Exercise instructions
The expected answer holds every line from the first line of the data below through the line containing "The image size is (1200, 630).", exactly as written, and no other line.

+++ Supplied information

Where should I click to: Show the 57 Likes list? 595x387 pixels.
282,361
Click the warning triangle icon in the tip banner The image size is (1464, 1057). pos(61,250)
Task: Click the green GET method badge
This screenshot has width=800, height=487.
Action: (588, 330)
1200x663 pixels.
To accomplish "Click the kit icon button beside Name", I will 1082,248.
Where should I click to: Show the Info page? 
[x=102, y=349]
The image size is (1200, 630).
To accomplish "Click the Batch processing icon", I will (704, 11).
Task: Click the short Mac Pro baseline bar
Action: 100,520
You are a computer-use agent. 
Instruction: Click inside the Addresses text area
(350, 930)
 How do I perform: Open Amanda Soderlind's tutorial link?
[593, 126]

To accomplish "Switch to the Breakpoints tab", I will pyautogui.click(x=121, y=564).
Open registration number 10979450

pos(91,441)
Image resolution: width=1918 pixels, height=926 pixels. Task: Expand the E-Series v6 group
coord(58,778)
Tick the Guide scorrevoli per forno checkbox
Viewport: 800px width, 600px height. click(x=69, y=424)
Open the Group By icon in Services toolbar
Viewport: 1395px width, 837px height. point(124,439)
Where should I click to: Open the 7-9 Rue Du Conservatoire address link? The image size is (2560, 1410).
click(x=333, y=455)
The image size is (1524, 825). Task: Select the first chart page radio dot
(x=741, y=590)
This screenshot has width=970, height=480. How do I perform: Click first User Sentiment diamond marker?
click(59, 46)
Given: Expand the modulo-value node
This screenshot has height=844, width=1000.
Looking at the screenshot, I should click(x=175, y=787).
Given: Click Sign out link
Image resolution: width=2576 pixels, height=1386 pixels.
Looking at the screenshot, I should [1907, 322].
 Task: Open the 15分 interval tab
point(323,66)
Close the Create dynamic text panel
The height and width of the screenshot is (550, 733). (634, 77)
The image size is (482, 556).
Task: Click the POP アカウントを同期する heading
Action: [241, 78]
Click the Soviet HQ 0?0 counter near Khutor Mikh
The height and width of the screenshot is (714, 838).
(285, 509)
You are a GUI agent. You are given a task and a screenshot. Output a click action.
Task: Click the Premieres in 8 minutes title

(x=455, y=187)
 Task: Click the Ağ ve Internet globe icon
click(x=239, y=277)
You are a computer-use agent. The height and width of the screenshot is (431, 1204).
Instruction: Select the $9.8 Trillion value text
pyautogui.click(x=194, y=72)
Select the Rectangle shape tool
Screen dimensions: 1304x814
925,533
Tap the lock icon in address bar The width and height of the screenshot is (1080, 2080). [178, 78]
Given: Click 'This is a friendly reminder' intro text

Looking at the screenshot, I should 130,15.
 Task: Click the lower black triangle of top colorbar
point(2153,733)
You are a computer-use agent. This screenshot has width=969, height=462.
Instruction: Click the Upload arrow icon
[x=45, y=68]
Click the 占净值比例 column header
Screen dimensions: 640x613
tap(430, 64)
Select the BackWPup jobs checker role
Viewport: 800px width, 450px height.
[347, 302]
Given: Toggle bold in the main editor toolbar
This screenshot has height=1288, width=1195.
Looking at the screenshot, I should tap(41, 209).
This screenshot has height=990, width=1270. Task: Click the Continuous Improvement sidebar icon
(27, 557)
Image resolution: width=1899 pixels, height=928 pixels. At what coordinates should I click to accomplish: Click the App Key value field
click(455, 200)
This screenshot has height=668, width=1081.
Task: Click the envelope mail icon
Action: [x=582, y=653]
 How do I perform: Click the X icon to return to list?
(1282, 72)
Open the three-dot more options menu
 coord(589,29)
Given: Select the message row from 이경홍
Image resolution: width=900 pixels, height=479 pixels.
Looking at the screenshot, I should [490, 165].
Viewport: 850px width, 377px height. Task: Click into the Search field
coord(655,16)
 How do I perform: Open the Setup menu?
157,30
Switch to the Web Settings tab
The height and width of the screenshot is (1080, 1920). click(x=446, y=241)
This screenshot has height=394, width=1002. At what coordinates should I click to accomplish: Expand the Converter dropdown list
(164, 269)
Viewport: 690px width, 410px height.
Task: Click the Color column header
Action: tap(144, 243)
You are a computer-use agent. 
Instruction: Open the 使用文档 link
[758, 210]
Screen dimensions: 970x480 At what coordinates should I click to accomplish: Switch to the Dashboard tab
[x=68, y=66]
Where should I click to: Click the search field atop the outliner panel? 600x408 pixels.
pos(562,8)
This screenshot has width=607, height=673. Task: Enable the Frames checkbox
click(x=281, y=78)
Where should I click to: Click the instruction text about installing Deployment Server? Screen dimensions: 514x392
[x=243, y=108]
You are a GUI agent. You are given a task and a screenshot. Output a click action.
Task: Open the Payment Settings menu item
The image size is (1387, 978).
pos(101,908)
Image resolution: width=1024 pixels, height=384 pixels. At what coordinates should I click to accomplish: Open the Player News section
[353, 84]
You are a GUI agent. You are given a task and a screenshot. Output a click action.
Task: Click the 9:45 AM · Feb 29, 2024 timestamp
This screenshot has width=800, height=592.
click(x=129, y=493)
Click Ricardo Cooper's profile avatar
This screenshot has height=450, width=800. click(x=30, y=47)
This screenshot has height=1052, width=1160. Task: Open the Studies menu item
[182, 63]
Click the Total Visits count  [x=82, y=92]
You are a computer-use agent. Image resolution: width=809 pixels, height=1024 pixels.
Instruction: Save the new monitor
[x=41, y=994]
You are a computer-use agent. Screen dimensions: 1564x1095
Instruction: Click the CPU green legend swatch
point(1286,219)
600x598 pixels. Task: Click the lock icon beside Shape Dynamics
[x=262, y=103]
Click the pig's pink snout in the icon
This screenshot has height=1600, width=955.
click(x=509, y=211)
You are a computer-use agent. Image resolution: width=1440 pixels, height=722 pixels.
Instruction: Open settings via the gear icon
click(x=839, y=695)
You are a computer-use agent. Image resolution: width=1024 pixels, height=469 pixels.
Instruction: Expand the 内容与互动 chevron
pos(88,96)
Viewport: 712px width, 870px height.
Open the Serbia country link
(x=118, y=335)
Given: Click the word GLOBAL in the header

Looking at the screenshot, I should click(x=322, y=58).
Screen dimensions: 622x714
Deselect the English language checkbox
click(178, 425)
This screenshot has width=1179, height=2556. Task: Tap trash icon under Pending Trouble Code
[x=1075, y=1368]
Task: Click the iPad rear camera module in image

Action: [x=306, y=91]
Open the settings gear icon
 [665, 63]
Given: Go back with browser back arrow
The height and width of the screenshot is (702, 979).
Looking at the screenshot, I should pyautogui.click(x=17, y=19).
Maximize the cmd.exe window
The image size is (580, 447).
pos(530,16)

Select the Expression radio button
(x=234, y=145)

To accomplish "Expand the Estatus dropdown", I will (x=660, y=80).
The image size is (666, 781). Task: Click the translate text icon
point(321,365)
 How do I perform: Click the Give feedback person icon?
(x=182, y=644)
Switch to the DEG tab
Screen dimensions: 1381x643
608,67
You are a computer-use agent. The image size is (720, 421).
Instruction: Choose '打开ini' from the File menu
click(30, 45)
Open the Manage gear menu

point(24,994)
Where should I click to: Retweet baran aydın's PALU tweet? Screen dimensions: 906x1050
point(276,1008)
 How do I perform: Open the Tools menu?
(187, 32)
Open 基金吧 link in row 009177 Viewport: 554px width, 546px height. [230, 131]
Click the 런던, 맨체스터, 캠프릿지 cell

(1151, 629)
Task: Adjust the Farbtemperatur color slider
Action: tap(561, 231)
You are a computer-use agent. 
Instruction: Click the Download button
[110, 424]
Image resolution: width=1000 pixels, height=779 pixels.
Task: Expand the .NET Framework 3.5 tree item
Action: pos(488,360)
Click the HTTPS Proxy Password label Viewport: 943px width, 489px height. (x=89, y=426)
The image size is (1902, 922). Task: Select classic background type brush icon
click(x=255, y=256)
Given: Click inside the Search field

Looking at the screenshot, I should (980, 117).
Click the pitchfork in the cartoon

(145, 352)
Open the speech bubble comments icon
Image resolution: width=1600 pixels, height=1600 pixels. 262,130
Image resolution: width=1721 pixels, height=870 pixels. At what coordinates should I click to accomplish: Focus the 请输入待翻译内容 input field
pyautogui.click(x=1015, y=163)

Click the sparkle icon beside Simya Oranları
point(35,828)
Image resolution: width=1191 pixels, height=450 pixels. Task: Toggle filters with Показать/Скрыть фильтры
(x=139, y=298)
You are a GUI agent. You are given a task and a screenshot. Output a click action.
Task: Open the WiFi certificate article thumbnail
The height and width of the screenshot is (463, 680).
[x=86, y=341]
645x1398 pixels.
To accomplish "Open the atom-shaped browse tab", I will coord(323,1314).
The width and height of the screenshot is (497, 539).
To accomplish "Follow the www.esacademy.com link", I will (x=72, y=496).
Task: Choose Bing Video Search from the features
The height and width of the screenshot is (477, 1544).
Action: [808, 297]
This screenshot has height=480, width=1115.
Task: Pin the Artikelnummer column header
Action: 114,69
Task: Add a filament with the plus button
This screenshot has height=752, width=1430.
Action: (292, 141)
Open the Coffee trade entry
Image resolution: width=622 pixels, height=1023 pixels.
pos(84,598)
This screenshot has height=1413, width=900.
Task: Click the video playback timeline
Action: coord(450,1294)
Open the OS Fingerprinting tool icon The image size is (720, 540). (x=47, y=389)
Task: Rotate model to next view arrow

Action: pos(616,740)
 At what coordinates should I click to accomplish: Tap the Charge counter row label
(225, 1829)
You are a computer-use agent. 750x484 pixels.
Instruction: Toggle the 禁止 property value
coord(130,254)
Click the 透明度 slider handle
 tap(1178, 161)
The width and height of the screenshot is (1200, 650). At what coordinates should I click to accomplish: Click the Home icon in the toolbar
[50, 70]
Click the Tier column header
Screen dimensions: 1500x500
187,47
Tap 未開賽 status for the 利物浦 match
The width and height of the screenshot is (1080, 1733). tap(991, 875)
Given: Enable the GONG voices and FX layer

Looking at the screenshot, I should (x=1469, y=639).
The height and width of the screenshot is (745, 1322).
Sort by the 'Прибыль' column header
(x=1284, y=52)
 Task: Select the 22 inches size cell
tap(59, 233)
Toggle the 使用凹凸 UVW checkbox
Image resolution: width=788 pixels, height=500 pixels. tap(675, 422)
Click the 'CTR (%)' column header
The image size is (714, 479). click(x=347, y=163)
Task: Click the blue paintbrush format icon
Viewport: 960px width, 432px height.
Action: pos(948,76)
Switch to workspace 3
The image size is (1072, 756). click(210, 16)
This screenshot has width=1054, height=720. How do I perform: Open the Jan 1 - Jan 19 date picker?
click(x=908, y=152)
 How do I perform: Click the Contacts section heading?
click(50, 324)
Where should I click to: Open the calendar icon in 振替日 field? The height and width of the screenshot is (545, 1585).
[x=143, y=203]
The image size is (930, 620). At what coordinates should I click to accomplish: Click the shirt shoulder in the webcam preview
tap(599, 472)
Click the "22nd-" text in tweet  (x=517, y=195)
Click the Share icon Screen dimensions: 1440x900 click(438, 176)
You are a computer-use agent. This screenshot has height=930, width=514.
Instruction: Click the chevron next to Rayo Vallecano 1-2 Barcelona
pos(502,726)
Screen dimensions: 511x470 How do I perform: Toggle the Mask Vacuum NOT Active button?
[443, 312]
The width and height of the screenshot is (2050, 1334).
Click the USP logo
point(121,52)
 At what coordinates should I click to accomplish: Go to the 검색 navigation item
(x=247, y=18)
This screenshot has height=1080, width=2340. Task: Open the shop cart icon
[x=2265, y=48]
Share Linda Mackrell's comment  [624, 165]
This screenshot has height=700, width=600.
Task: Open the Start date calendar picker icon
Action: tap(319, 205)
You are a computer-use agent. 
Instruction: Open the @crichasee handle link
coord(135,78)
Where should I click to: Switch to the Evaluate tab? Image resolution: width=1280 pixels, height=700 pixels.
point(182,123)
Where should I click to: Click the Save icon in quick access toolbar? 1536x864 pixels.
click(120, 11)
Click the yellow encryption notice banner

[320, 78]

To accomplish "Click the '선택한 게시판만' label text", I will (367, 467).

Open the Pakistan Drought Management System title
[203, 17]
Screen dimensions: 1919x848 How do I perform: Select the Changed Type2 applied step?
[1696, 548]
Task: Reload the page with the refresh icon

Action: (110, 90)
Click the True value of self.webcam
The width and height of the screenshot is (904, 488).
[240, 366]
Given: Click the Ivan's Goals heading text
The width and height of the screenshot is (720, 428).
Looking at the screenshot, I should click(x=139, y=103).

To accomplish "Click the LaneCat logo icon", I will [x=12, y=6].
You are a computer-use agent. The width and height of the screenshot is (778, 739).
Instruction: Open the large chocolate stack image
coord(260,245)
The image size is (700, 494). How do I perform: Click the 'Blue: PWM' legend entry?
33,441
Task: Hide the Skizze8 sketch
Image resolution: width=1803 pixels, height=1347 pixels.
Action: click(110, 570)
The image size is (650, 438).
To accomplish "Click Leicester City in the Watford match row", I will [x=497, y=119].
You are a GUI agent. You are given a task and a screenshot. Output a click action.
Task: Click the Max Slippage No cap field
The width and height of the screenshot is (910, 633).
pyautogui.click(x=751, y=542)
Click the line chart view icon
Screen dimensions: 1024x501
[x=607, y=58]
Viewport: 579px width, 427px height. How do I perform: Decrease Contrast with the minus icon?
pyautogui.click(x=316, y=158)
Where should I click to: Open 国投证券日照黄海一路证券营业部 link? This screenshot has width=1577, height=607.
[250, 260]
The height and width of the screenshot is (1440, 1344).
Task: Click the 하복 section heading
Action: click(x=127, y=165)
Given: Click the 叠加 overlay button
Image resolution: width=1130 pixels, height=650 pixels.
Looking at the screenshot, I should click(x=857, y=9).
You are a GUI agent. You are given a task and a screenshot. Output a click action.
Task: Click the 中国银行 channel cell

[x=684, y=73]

++++++

Answer space
Where should I click to: Show the 57 Likes list? 595x387 pixels.
282,361
Click the warning triangle icon in the tip banner The image size is (1464, 1057). pos(61,250)
Task: Click the green GET method badge
This screenshot has width=800, height=487.
Action: (588, 330)
1200x663 pixels.
To accomplish "Click the kit icon button beside Name", I will 1082,248.
Where should I click to: Show the Info page? 
[x=102, y=349]
The image size is (1200, 630).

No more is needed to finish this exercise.